Prompt – Find the string "below" in the records and copy each line where it occurs.

Stored data entries
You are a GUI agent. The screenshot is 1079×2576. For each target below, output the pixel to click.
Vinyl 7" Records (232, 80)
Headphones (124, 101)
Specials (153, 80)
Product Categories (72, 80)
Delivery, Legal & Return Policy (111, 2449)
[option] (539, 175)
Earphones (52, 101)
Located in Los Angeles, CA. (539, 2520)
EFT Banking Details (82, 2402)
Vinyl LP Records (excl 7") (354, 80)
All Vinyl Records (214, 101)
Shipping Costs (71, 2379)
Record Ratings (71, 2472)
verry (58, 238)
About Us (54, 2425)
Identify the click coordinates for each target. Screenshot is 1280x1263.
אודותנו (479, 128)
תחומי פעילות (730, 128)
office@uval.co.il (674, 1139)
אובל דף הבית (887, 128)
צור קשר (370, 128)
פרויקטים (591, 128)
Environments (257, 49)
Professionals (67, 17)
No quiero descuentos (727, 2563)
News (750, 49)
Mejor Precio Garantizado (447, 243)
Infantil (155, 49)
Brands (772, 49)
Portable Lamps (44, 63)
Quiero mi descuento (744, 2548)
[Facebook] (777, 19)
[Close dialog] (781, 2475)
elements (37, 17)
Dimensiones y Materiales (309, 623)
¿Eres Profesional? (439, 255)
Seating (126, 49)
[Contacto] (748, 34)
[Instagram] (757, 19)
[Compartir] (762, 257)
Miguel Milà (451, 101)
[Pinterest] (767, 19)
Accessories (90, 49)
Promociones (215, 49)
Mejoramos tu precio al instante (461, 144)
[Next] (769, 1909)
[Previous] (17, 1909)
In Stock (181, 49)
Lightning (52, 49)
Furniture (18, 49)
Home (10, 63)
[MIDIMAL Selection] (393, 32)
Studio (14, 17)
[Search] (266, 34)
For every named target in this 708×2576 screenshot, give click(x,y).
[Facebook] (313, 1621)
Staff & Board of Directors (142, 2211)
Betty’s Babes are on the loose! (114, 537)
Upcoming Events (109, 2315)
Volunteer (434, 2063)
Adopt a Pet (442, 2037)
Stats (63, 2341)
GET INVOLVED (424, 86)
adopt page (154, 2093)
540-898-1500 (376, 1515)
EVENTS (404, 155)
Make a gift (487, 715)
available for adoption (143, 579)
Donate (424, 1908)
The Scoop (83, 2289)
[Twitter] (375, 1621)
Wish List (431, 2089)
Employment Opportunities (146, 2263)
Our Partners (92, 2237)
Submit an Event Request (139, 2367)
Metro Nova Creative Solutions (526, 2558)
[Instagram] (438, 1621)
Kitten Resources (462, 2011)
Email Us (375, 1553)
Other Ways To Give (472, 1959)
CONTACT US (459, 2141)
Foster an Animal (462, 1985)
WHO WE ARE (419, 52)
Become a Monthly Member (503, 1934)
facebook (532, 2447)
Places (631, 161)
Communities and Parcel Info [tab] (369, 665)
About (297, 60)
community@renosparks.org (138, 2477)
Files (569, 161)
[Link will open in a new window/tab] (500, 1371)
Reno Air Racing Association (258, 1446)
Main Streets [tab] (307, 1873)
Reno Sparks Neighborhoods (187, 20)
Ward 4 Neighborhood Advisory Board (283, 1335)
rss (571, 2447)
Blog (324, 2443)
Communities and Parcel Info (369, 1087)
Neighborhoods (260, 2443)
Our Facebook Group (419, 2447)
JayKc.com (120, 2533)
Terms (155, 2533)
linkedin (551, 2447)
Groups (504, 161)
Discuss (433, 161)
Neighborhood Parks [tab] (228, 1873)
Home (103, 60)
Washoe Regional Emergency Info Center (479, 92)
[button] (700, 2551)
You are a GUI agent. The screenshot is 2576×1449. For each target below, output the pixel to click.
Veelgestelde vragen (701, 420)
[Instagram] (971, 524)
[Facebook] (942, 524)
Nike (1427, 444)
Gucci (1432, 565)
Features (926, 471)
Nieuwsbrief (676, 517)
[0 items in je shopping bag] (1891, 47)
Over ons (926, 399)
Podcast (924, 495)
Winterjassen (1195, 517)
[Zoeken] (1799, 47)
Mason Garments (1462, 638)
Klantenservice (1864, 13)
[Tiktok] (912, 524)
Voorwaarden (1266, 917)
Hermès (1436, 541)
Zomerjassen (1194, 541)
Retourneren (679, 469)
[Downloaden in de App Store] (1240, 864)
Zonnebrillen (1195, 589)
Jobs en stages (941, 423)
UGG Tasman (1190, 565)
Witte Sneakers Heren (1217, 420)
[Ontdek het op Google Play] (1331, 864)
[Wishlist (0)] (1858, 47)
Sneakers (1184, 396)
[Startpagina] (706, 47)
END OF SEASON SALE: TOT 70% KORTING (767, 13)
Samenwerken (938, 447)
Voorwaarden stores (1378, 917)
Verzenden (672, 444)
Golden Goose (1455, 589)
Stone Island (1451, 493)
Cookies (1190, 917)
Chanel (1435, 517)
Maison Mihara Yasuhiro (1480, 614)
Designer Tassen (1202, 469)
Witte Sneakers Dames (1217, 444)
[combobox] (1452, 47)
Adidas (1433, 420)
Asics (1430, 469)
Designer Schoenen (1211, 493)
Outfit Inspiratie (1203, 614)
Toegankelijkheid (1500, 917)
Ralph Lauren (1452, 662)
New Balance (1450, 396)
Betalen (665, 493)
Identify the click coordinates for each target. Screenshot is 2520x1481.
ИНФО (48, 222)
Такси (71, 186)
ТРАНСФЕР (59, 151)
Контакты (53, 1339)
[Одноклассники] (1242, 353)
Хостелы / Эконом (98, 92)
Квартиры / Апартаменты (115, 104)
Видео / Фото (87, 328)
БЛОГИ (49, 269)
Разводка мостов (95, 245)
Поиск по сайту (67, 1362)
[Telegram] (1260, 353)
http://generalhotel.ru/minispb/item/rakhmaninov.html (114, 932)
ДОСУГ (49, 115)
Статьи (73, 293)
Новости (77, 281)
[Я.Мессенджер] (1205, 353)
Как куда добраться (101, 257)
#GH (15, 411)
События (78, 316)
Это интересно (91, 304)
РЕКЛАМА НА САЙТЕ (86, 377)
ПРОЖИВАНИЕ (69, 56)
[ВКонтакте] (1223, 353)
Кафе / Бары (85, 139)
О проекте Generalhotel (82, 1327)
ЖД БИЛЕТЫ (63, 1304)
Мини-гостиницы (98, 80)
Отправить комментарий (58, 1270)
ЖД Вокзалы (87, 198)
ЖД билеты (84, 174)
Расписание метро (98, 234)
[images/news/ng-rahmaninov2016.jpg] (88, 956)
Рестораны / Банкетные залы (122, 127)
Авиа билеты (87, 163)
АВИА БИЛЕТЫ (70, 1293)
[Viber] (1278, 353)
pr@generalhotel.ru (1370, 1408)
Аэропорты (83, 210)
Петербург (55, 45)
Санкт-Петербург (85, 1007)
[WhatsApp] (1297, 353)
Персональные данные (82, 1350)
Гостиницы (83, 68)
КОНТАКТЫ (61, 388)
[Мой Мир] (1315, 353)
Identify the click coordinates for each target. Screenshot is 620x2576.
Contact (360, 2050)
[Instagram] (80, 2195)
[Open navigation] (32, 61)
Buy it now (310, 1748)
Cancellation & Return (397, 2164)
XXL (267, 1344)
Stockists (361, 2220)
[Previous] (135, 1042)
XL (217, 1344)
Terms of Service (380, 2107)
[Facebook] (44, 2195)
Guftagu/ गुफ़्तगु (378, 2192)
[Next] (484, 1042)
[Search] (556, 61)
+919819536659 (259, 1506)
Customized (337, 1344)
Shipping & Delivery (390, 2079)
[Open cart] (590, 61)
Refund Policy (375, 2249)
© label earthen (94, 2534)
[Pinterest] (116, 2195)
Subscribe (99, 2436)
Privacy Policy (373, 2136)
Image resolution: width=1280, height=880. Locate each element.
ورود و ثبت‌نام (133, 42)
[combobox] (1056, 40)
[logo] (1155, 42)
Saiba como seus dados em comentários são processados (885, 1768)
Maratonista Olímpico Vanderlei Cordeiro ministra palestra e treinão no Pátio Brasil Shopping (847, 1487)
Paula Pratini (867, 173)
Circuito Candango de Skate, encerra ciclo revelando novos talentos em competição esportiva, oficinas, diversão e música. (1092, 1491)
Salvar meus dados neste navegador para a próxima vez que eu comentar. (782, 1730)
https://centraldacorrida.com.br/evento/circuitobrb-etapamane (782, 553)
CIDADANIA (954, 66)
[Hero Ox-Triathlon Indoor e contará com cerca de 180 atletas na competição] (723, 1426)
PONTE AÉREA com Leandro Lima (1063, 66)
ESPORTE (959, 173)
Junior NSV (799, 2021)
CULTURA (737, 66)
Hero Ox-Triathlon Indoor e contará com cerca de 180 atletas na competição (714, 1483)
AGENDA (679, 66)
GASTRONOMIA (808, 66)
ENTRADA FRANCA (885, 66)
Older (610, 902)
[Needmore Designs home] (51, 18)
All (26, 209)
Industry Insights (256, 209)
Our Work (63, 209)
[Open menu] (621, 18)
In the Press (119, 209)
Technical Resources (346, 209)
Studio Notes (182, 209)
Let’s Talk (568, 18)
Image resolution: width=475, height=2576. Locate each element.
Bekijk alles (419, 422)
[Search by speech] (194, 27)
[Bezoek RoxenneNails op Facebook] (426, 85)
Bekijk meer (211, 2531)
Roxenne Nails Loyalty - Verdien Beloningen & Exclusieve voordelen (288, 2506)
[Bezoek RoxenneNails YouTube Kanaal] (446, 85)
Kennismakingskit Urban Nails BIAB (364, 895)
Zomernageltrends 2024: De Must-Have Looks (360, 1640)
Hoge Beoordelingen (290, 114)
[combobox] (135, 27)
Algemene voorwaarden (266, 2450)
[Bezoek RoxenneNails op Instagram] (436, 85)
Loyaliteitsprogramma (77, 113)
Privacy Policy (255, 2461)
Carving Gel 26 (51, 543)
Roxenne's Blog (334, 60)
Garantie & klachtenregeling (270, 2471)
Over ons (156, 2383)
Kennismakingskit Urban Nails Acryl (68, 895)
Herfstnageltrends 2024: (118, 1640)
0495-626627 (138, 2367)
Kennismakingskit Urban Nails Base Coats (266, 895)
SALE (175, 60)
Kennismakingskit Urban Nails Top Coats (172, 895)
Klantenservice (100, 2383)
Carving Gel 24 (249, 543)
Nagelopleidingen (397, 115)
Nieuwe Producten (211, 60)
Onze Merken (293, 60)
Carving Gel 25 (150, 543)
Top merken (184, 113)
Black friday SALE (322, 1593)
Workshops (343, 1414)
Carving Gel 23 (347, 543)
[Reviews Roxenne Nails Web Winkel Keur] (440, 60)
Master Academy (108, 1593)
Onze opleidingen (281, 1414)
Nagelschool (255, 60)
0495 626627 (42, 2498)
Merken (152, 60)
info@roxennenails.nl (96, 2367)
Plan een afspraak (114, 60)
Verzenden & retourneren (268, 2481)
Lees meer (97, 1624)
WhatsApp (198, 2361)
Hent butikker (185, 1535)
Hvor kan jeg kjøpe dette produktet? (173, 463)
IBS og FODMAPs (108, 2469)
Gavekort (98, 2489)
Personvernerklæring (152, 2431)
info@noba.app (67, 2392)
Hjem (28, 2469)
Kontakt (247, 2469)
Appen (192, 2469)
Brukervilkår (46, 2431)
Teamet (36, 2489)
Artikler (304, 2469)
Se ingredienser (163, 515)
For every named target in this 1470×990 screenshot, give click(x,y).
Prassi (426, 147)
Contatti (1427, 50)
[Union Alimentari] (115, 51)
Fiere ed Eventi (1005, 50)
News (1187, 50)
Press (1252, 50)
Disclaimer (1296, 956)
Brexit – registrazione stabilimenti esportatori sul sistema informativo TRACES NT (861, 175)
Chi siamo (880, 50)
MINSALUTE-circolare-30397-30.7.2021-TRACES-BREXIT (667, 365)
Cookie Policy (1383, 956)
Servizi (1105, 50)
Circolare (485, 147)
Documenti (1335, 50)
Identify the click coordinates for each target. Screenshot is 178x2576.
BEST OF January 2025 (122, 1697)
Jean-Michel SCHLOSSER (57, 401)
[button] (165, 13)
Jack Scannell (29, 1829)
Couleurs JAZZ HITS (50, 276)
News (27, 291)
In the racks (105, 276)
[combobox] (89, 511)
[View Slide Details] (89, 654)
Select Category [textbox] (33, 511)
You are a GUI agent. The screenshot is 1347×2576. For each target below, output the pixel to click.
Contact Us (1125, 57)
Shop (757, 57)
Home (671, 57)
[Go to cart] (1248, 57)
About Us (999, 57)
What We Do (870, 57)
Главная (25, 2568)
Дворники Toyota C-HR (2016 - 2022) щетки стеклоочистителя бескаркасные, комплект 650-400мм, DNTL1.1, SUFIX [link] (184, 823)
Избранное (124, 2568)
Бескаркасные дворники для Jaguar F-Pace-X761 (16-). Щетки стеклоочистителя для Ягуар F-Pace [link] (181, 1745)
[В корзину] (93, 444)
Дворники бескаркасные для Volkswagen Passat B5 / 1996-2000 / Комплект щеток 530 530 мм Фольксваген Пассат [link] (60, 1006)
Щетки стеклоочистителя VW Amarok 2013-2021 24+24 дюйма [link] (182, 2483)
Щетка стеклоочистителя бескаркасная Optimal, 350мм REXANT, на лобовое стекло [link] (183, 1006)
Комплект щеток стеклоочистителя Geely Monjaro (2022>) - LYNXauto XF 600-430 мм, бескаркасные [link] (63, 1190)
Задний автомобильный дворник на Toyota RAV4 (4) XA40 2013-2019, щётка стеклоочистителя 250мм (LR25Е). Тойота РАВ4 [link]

Exercise result –
You are a GUI agent. The screenshot is 1079×2576. For each target below, output the pixel to click.
You are a GUI agent. The screenshot is 2576×1449. For each target below, output the pixel to click.
You are a GUI agent. The screenshot is 1347×2576. For each target below, output the pixel to click.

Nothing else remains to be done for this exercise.